Codex Autoresearch helps Codex turn "make this better" into a measured loop.
Give Codex a goal, a benchmark, and the files it may edit. Codex Autoresearch runs bounded experiment packets, logs each keep or discard with evidence, preserves ASI and metrics across context loss, and turns useful changes into reviewable branches.
Inspired by the AI-focused karpathy/autoresearch and pi-autoresearch. Codex Autoresearch adapts the measured-loop idea for Codex plugin workflows, repo-local benchmarks, durable session files, an evidence trail, live dashboards, and reviewable finalization.
Ask Codex to use Codex Autoresearch.
Broad prompts work:
Use $Codex Autoresearch to improve the speed of my indexer's pipeline, while keeping it memory efficient.
Use $Codex Autoresearch to keep reducing bugs in the codebase, starting with
the most obvious low hanging fruits. Run at most 5 packets or 30 minutes,
stop if checks fail twice, and report the best kept change.
You can also hand it a sharper investigation:
Use $Codex Autoresearch to figure out why my graphql service's p99 latency is so much higher
than its p90 latency at 1 minute metric resolution. I suspect: DNS lookup, event loop throttling,
memory spike, CPU spike. For each, run the 4-5 appropriate experiments @experiments.md and if the
results are promising keep iterating, otherwise stop and report back.
Or be exact about the benchmark and scope:
Use $Codex Autoresearch to optimize my unit tests' speed. different libraries are allowed, but try to avoid it.
Benchmark: npm test -- --runInBand
Metric: seconds, lower is better
Checks: npm test
Scope: test runner config and test helpers only
Codex should start by checking Git state, identifying the target package, creating or resuming the session, verifying the benchmark, running one packet, and logging the result with experiment details. Ask for the live dashboard when you want a visual readout or need fresh packet state in the browser.
Autoresearch stores its loop evidence in local project files and runs approved benchmark/check commands with local process permissions. Read Privacy, Terms, and Trust before using it on repos with secrets, sensitive data, external APIs, or expensive commands.
For normal Codex use, install the plugin through the Codex plugin flow for your workspace. Open Codex in the repo you want to improve, then use:
/plugins
Choose:
TheGreenCedar Autoresearch -> codex-autoresearch -> Install plugin
If your Codex build exposes terminal marketplace management for source marketplaces, add or refresh this marketplace first:
codex plugin marketplace add TheGreenCedar/codex-autoresearchSome workspace plugin settings are managed from the Codex Apps/Plugins UI rather than the terminal. Use the UI path when the CLI marketplace command is unavailable.

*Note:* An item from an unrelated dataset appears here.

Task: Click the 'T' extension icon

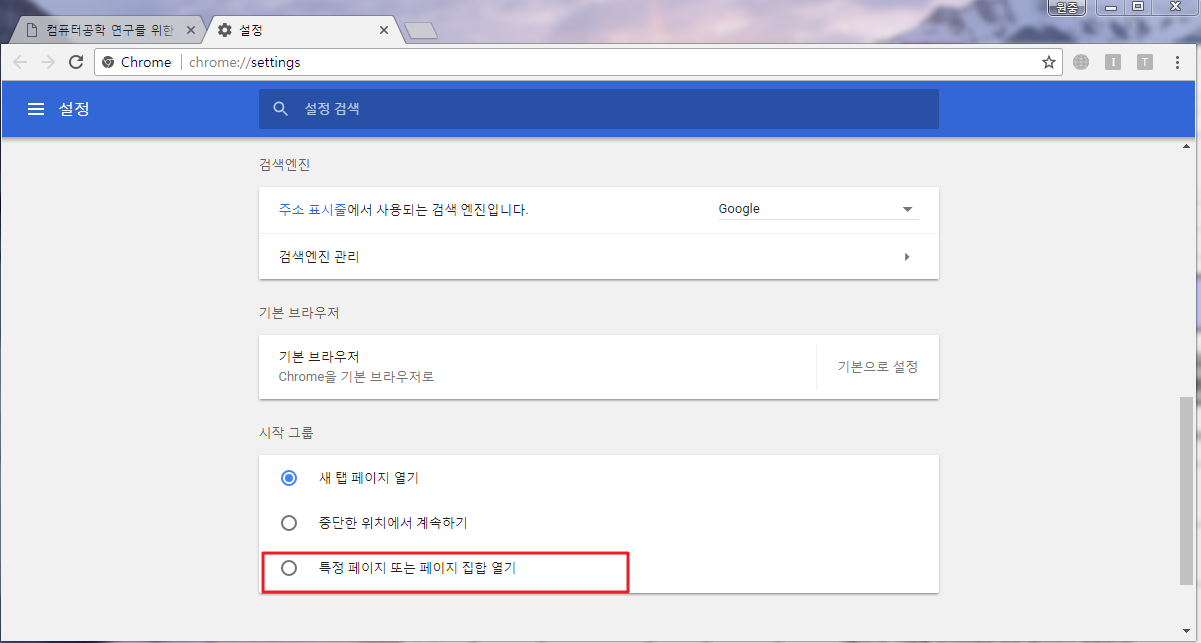Action: point(1145,62)
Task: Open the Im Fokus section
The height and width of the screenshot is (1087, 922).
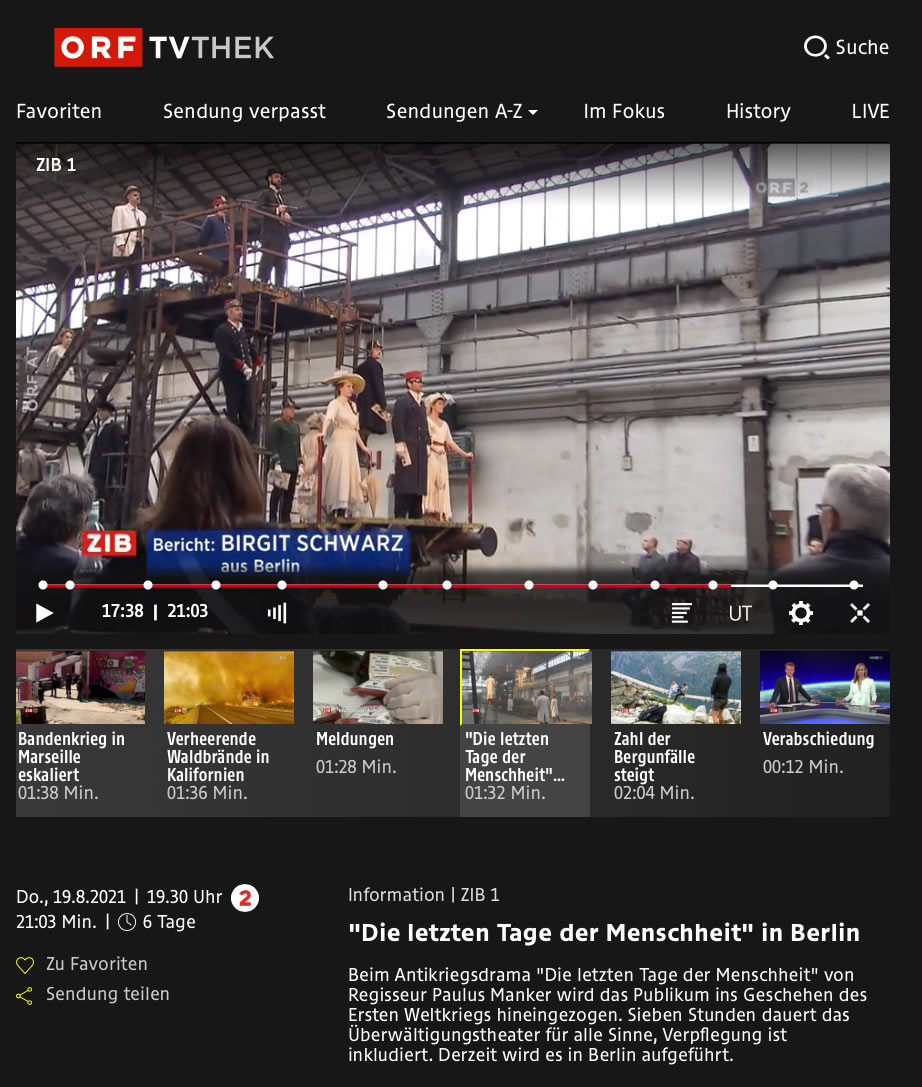Action: [x=624, y=111]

Start a new Codex thread after installation or refresh.
A normal session follows this shape:
setup -> doctor -> next -> log -> state -> finalize-preview
When the goal, benchmark, metric, or scope is still fuzzy, start with one of the read-only planning surfaces before creating files:
node plugins/codex-autoresearch/scripts/autoresearch.mjs setup-plan --cwd <project>
node plugins/codex-autoresearch/scripts/autoresearch.mjs prompt-plan --cwd <project> --prompt "<plain-language goal>"Codex Autoresearch helps Codex:
- set up the target repo, goal, primary metric, benchmark, checks, and scoped edit surface
- verify the benchmark contract and optional checks with
doctor - run one measured packet with
next - log the result as
keep,discard,measure,crash, orchecks_failed - inspect the compact state before spending another packet
- preview finalization into reviewable branches when the kept evidence is ready
That happy path is the default help surface. serve is an optional live dashboard handoff and is listed in the full help. Advanced diagnostics such as prompt-plan, onboarding-packet, recommend-next, benchmark-inspect, partial-results, session-forensics, and export are still available with --help --all when a run needs deeper repair, dashboard inspection, forensics, or recovery.

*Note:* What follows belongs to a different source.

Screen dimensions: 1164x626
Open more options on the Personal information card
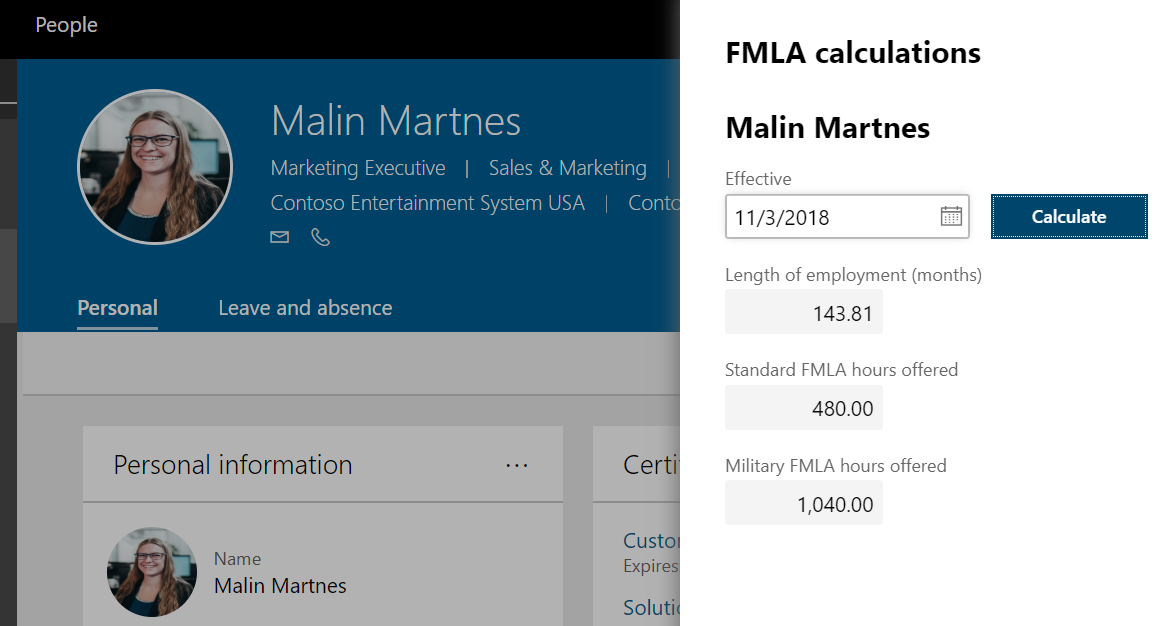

When you use Codex Goal mode, codex-goal-brief turns Autoresearch state into a Goal objective draft and completion audit. It does not mutate Codex Goal state.
A packet is one measured experiment cycle: make a scoped change, run the benchmark, inspect the metric, and log the decision.
ASI means Accumulated Structured Intelligence. It is the structured memory attached to each packet decision: hypothesis, evidence, rollback reason, next action hint, and optional lane, family, or risk metadata. It tells the next Codex session what happened, what was learned, and which path deserves the next attempt.
For terminal-first resumes, ask for the compact report:
node plugins/codex-autoresearch/scripts/autoresearch.mjs state --cwd <project> --reportFrom inside plugins/codex-autoresearch, the shorter node scripts/autoresearch.mjs ... form is equivalent.
It returns report.text for a one-screen readout and report.json for automation. Blockers outrank packet recommendations, and missing dashboard liveness includes the command to serve or verify the dashboard instead of pretending a stale view is live.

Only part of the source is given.